As the UK marks the start of National Apprenticeship Week today (6th February), research conducted by the Association of Accounting Technicians (AAT) found a 40% rise in people starting entry level apprenticeships so far in the 2022-23 financial year.
AAT’s research found that participating in an apprenticeship has had a positive impact on people’s careers with nearly 4 in 5 (83%) of apprentices surveyed reporting they would recommend doing an apprenticeship to others. Additionally, three-quarters (71%) of people who have studied or are currently studying an apprenticeship say the experience has enabled them to pursue their dream career. The main benefits apprentices stated were the ability of earning whilst learning (46%), as well as gaining real world experience (38%).
The research found that 2 in 5 (40%) of UK adults believe that school leavers should concentrate on combining learning with being paid as their main priority this year, followed by further education (22%), paid work (20%) and taking time out (7%). Moreso, over half (51%) of over 55s believe that learning whilst earning is important.
It appears the training-on-the-job schemes are not just for young people, with over a quarter of people (27%) who started an apprenticeship after the age of 25 did so to change career into a new industry, while 4 in 5 (80%) between the age of 25-34 felt that an apprenticeship catered for their learning needs better than full-time education.
AAT business development manager Anthony Clarke said: “It’s great to see more people embracing apprenticeships as a bridge between education and the working world. With the information we all have at our finger tips, there are more options than ever and by evaluating them, everyone can choose what is right for them – for a lot of people it’s going to be the ability to earn and learn at the same time with an apprenticeship.

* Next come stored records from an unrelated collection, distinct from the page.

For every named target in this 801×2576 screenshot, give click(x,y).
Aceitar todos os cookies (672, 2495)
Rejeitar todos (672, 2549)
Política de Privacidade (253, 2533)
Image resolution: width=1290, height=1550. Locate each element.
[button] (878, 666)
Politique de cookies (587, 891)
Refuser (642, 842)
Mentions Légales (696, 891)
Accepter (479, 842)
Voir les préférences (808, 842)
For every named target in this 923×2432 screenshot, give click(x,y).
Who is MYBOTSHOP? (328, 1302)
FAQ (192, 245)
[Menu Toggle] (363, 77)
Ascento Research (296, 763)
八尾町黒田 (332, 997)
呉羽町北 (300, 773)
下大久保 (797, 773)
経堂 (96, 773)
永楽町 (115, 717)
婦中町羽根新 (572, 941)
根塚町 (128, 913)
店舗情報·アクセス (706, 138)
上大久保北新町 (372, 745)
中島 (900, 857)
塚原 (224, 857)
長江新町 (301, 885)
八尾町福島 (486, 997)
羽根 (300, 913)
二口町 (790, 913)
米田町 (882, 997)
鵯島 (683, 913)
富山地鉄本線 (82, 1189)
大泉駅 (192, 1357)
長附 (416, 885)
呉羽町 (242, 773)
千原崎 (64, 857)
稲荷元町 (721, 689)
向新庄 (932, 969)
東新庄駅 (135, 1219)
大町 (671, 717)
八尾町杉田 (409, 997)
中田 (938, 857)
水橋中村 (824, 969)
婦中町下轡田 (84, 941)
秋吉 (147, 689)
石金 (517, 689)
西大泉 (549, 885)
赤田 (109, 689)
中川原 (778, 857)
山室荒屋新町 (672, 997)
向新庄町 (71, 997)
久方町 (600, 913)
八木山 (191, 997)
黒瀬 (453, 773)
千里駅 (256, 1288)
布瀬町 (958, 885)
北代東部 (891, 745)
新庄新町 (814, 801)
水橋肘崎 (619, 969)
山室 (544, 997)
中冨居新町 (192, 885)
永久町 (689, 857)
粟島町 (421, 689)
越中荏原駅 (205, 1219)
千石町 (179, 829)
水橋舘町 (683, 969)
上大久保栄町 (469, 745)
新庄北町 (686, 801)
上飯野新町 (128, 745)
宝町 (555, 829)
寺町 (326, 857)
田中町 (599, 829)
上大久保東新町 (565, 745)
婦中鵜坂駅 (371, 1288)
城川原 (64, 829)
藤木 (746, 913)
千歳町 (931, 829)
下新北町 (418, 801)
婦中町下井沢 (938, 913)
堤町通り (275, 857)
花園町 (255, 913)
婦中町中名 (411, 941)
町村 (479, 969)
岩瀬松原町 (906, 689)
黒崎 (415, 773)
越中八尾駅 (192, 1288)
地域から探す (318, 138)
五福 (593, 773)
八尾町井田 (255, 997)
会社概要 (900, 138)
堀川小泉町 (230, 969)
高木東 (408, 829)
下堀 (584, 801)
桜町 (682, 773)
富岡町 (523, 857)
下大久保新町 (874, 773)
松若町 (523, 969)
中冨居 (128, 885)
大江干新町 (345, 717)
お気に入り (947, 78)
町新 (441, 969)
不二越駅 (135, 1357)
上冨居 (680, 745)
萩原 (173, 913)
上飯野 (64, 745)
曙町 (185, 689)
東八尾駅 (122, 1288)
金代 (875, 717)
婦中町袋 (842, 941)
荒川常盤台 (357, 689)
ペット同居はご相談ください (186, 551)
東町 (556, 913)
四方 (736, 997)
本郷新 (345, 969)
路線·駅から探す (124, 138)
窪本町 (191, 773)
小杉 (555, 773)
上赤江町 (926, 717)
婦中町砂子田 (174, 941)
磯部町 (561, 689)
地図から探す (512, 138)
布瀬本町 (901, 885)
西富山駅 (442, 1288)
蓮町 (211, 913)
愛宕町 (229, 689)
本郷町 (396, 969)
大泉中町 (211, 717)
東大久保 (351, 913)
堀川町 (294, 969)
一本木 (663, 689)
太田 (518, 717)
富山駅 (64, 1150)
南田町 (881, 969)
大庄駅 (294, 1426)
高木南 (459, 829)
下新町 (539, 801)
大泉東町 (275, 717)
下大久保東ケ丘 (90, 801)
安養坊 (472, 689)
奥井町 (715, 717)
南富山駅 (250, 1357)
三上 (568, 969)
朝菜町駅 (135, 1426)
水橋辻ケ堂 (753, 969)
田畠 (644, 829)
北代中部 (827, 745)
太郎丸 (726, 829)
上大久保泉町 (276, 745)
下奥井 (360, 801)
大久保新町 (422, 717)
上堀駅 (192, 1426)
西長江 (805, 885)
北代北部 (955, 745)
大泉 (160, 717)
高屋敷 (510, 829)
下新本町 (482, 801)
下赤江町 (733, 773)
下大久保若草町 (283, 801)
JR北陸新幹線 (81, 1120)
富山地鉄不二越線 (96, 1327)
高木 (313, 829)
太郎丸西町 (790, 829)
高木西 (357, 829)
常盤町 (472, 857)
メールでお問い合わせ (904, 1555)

“Research shows that going to university is getting more expensive all the time, and students on average will lose almost £50,000 between tuition and maintenance costs – while they could make almost £50,000 with three years on an entry level accounting apprenticeship.
“By helping to retrain and offer qualifications to work in new sectors, apprentices can also be seen as the answers for businesses to innovate and grow their own talent, so it benefits both parties.”